Come il poeta, Majuri è costretto a farsi la sua tecnica caso per caso, secondo lo spirito e la poesia dei ruderi che scopre. Con un eccezionale istinto da rabdomanti, gli scavatori borbonici hanno minutamente percorso, attraverso i cunicoli, la città. Arrivati in un peristilio, rapivano le statue, strappavano dagli intonaci i quadretti decorativi, dai pavimenti i marmi preziosi. Discesi sul piano della città con un pozzo verticale, avanzavano in galleria, spingendo indietro i materiali di sterro, e dirigendosi verso un altro pozzo verticale, scavato ad una certa distanza.
Quindi, tutta la materia che si frantuma sotto la pala e il piccone è preziosa: gli scavatori borbonici non si curavano gran che degli intonaci; ma oggi, nella terra che riempie in parte i cunicoli, si trovano frammenti di preziosi dipinti parietali, che, dopo pazienti indagini, riprendono il loro posto sul medesimo muro, nel medesimo ambiente. Spesso si ritrova un marmo, un bronzo, in un posto impensabile: rovesciato dalla sua base, per l’impeto della fiumana di fango, è stato trascinato oltre il tablino, oltre il peristilio, a qualche decina di metri di distanza. Una giovane ispettrice, la dottoressa Elia, osservava che il migliore scavatore è colui che adopera le mani. In realtà, l’arte muraria dei pompeiani e degli ercolanesi era rurale e di grande semplicità. Essi adoperavano, quasi sempre, materiali vulcanici. Quando i picconi meccanici hanno liberato le antiche case dalla stretta morsa del durissimo tufo, non rimane che qualche frammento di muro e una poltiglia di intonaco. Ma questo intonaco ha, nella storia dell’arte antica, una importanza pari, se non maggiore, del marmo pario o pentelico dei grandi monumenti imperiali. Con una pazienza infinita, i frammenti vengono ricostruiti. Spesso ad essi non manca nemmeno una particella. I colori sono freschi e vivaci e mostrano mirabili esemplari di un’arte pittorica, il cui valore, la cui stessa esistenza, erano assolutamente insospettati. La pittura greca, infatti, non è che un mito. Non la conosciamo che attraverso i suoi riflessi nei pochi documenti di pittura romana rimastici. E questa ercolanese e pompeiana già si rivela come pittura italica, strettamente originale di ispirazione e di forme.

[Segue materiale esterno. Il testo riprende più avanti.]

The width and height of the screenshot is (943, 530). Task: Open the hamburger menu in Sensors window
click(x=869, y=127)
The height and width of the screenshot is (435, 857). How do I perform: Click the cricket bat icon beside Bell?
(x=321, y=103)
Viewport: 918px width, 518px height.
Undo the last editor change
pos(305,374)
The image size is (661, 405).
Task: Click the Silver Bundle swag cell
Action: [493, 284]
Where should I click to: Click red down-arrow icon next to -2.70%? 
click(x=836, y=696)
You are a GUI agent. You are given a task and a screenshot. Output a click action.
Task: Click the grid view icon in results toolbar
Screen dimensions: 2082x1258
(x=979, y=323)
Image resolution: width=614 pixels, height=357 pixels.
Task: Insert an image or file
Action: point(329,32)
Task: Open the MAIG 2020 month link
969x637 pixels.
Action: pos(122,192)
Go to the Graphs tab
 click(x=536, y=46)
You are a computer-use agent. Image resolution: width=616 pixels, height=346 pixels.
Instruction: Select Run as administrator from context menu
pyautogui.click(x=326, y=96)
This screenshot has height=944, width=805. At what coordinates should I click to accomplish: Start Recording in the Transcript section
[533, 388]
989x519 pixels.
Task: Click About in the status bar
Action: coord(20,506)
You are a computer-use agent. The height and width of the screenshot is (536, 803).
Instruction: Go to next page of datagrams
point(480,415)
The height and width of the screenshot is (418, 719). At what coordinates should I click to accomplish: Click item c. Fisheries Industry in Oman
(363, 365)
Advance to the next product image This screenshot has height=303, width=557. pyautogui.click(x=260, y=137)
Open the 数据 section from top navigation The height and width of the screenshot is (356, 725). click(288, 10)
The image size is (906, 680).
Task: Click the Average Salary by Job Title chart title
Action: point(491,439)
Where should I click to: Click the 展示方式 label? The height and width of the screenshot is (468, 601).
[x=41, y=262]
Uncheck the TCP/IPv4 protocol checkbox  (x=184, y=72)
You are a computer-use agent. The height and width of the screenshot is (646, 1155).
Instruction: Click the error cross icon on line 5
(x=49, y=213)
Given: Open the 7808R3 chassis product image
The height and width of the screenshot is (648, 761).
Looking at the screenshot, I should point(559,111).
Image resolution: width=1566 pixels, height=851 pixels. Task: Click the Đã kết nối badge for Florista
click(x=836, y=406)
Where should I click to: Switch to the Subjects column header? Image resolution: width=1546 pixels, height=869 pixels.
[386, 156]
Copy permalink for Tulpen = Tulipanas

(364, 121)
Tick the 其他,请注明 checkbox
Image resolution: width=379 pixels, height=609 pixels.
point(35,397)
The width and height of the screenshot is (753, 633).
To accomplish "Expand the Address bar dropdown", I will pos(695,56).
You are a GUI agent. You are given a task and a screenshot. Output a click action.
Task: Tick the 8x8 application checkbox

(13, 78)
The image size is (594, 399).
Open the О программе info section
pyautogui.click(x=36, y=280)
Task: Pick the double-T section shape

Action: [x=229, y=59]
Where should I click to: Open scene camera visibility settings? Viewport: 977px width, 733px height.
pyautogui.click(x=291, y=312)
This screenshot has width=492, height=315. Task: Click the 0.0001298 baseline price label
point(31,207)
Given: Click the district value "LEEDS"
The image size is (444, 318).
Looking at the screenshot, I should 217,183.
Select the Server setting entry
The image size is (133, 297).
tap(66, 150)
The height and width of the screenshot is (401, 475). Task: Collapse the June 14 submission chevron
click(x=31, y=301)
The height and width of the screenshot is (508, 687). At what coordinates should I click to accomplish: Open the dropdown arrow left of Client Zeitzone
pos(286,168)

Che fare di questi dipinti murali? Incollarli su quadri di muratura ed esporli nelle fredde sale d’un museo? Ma la loro funzione parietale è insopprimibile. Essi sono nati come decorazioni, per esercitare una precisa funzione di rallegramento e di slargamento delle pareti. Essi ci offrono un documento eloquentissimo dello spirito ameno, naturalistico, familiare degli abitatori delle due città. Ed allora Amedeo Majuri ha fatto trionfare un suo luminoso criterio di restauro integrale: si è ricostruita, rifatta la parete, nelle sue parti mancanti, per ricollocarvi il dipinto. L’opera di muratura è stata rifatta con la medesima tecnica, coi medesimi materiali.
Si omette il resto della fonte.